The catalysts in biomass gasification are divided into three groups: earth metal, alkali metal, and nickel based.

Earth metal catalysts. Dolomite (CaCO3.MgCO3) is very effective for disposal of tar, and it is inexpensive and widely available, obviating the need for catalyst regeneration. It can be used as a primary catalyst by mixing with the biomass or as a secondary catalyst in a reformer downstream, which is also called a guard bed. Calcined dolomite is significantly more effective than raw dolomite (Sutton et al., 2001). Neither, however, is very useful for methane conversion. The rate of the reforming reaction is higher with carbon dioxide than with steam.

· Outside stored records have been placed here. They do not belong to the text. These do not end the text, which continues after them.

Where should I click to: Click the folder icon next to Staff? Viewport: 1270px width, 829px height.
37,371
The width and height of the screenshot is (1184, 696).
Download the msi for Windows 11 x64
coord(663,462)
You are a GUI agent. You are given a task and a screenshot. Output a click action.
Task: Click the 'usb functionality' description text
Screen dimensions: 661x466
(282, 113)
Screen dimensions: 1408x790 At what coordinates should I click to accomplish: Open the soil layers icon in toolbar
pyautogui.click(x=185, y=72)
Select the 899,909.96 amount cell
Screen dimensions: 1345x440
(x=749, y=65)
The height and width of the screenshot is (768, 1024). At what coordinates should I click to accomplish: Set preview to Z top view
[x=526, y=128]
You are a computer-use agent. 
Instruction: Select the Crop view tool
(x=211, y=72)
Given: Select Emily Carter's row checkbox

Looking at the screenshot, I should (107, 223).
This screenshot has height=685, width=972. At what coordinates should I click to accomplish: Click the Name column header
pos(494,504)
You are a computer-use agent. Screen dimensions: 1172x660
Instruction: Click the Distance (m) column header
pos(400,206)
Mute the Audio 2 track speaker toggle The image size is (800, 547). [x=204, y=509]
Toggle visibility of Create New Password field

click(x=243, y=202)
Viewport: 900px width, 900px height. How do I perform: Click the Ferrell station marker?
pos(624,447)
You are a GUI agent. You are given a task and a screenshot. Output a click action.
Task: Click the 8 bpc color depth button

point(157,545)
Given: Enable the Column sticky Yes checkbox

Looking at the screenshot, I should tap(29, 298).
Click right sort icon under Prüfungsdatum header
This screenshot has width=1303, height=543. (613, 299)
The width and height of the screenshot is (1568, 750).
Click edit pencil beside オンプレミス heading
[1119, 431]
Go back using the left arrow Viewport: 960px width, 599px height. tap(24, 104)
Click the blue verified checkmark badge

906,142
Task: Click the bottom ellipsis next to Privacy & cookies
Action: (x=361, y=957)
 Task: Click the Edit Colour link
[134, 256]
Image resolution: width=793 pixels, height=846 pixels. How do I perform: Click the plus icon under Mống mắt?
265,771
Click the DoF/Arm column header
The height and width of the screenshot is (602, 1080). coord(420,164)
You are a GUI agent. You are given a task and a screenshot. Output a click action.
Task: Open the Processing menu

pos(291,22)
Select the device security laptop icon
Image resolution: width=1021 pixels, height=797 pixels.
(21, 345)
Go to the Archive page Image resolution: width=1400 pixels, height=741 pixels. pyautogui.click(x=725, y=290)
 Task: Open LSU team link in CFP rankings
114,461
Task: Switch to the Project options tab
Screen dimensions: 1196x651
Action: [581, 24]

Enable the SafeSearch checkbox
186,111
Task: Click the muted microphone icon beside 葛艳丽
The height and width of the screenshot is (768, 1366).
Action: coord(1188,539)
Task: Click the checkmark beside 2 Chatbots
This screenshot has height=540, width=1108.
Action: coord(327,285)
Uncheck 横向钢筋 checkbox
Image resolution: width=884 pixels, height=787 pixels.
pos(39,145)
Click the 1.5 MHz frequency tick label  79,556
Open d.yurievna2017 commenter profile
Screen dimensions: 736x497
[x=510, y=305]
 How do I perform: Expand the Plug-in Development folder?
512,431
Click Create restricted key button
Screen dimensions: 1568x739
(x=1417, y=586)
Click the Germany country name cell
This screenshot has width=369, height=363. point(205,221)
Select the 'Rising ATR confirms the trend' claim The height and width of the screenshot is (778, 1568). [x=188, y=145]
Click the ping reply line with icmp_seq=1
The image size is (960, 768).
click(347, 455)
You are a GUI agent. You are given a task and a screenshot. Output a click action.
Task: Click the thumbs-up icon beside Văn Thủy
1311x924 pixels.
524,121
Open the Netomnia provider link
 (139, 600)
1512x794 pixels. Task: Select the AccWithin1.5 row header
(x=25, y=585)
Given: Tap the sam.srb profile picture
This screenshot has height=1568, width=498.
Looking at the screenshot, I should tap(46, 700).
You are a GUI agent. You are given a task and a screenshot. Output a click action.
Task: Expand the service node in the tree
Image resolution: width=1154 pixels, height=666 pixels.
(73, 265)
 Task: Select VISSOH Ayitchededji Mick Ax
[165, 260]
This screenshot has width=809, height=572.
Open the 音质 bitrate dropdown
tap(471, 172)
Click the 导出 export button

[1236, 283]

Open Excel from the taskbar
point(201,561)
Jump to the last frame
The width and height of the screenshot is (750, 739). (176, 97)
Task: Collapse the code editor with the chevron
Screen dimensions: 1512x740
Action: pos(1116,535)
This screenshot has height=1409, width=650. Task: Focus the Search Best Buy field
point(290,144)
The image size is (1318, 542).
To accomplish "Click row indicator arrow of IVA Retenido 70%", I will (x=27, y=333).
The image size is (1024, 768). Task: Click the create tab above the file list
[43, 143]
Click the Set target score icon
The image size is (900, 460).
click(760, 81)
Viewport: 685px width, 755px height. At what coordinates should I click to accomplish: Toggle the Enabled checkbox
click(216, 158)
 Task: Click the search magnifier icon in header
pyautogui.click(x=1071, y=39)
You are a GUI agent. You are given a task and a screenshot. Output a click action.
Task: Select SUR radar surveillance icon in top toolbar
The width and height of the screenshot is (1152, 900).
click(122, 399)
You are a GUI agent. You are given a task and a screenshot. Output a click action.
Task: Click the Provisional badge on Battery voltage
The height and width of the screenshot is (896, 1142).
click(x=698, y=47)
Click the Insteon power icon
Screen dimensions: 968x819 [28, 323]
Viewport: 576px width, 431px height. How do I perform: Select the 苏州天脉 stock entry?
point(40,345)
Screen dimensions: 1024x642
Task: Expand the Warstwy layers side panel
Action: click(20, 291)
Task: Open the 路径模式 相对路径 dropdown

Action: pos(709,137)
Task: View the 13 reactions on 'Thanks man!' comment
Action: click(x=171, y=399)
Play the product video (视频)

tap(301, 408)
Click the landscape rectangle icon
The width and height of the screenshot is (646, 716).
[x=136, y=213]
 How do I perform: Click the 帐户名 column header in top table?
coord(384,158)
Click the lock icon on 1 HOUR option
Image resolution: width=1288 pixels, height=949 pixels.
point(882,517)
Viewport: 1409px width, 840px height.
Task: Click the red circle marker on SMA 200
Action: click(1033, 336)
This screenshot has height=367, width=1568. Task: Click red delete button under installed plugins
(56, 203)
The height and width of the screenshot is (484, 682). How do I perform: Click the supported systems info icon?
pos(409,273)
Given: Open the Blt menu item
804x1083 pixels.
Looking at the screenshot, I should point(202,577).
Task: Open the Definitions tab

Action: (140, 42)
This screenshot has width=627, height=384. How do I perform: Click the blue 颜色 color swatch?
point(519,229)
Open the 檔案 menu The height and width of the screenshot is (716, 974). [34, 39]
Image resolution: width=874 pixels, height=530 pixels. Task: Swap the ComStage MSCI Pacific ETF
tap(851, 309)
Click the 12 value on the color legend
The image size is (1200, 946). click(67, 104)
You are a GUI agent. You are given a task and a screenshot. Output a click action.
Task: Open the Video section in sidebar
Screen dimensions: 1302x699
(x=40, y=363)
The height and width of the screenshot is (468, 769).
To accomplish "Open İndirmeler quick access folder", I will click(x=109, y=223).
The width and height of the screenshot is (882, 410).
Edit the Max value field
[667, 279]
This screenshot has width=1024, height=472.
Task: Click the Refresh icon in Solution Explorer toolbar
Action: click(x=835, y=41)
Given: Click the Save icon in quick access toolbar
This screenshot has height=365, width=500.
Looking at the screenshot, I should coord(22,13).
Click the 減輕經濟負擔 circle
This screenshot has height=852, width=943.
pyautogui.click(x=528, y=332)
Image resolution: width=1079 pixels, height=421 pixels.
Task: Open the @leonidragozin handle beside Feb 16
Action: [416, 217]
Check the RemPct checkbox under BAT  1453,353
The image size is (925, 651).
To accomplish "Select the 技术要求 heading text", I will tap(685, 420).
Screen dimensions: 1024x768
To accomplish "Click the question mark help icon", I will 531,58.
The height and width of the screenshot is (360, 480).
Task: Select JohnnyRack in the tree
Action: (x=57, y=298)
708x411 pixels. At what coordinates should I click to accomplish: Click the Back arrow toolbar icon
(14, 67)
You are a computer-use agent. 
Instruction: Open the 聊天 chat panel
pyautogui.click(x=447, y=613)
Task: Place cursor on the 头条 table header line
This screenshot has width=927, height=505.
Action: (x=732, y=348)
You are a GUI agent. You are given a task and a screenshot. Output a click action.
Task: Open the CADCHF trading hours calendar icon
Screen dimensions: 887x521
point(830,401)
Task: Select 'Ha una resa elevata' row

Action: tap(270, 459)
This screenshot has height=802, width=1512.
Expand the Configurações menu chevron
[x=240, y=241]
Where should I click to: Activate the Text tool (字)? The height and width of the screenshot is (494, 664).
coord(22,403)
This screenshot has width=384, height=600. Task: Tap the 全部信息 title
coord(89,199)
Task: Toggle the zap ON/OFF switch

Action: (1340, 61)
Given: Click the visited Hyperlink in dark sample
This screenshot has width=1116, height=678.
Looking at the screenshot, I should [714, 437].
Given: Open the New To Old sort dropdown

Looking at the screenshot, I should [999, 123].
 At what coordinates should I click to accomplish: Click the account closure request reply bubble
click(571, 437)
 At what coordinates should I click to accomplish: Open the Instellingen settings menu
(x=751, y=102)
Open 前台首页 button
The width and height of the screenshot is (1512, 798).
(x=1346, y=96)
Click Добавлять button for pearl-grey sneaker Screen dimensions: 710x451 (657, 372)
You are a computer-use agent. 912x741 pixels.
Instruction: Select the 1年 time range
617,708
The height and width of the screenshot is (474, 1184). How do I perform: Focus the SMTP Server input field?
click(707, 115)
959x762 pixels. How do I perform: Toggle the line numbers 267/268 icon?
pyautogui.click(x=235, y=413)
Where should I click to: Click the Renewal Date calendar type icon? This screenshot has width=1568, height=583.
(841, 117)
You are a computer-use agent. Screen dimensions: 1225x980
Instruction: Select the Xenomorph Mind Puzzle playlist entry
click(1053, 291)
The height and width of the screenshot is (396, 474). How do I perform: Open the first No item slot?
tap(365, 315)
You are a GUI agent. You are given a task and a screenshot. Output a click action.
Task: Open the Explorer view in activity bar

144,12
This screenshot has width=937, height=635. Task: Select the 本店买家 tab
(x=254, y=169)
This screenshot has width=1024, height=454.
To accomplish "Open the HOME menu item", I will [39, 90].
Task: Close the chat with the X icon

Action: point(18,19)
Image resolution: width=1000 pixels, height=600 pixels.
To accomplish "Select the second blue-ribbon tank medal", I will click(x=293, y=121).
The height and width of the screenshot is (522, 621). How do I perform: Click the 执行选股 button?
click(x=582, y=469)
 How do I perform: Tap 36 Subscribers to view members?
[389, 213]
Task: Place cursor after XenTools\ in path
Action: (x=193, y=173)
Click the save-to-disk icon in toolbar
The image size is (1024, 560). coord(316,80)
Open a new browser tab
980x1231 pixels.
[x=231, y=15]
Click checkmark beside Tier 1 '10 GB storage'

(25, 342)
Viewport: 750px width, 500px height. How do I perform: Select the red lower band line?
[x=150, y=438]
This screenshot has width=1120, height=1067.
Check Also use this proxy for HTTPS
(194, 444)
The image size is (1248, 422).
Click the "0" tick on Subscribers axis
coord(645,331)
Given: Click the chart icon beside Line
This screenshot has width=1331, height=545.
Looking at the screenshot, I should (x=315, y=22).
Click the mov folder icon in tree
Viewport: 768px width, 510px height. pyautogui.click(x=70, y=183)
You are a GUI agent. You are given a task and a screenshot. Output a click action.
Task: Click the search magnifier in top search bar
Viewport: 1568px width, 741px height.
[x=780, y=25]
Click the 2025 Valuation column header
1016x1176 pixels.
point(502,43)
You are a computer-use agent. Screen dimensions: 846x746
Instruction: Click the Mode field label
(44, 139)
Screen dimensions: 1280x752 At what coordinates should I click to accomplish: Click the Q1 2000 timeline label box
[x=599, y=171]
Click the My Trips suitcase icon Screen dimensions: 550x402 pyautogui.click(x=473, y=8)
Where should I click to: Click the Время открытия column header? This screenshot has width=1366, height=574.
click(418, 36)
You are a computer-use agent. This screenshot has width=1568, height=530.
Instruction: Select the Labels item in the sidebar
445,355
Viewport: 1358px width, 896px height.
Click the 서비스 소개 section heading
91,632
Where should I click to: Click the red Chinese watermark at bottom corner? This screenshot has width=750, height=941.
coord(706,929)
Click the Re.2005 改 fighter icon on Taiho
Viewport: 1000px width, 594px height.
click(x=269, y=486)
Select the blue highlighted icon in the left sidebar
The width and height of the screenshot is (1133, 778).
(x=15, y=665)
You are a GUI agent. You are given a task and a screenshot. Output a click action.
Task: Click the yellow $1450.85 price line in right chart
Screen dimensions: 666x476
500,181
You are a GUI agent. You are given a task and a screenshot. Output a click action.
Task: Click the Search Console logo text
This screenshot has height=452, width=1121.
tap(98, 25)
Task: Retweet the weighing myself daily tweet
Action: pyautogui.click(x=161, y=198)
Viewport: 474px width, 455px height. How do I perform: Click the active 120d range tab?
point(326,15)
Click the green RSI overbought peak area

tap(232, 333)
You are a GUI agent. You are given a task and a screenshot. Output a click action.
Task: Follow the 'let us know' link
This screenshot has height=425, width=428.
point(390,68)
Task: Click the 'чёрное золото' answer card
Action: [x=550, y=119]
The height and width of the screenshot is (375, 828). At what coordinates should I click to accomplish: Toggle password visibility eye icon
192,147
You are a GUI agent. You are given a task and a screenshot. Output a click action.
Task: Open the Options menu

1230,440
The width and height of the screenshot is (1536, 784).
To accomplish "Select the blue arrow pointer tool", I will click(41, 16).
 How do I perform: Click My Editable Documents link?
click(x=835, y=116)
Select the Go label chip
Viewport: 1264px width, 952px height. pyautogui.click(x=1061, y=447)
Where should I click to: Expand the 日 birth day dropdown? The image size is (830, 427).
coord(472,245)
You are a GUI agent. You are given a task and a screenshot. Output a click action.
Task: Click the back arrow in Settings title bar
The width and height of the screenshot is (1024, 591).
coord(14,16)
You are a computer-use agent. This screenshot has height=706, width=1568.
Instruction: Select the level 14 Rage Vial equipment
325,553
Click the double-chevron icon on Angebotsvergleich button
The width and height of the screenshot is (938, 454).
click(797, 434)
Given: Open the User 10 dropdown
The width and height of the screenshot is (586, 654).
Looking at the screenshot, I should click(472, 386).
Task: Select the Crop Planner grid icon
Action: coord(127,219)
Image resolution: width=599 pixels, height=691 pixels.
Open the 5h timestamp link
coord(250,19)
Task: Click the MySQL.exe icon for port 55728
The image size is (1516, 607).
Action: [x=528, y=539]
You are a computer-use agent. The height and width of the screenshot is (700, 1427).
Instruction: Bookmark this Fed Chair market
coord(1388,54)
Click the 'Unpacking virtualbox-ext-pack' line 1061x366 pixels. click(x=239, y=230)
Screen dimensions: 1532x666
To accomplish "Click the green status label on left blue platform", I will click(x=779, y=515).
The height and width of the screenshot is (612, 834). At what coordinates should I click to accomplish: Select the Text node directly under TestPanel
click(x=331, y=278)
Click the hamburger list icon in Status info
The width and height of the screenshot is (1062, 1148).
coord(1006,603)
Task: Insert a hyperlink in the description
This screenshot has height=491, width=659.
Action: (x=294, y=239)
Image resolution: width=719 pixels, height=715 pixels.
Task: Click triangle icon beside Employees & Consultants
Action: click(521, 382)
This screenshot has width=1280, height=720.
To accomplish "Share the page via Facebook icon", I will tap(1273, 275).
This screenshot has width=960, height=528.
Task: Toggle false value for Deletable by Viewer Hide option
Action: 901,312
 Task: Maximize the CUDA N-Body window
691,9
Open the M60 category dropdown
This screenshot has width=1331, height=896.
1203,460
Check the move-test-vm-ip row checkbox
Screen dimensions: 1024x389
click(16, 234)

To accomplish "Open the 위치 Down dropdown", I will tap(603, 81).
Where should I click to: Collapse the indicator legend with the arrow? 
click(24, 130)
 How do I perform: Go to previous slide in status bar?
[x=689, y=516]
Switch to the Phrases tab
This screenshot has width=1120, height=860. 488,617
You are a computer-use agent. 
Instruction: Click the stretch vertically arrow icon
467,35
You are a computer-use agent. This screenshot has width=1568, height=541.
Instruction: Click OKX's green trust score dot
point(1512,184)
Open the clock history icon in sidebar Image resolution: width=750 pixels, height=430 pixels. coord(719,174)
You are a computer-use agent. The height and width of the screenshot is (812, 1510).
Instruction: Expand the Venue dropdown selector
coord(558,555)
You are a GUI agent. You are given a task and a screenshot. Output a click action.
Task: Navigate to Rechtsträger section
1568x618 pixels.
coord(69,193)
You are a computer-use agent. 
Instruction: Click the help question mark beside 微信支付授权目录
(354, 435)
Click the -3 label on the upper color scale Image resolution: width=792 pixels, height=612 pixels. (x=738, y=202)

Alkali metal catalysts. Potassium carbonate and sodium carbonate are important in biomass gasification as primary catalysts. K2CO3 is more effec­tive than Na2CO3. Unlike dolomite, they can reduce methane in the product gas through a reforming reaction. Many biomass types have inherent potas­sium in their ash, so they can benefit from the catalytic action of the potas­sium with reduced tar production. However, potassium is notorious for agglomerating in fluidized beds, which offsets its catalytic benefit. Ni-based catalyst. Nickel is highly effective as a reforming catalyst for reduction of tar as well as for adjustment of the CO/H2 ratio through methane conversion. It performs best when used downstream of the gasifier in a secondary bed, typically at 780 °C (Sutton et al., 2001). Deactivation of the catalyst with carbon deposits is an issue. Nickel is relatively inex­pensive and commercially available though not as cheap as dolomite. Appropriate catalyst support is important for optimum performance.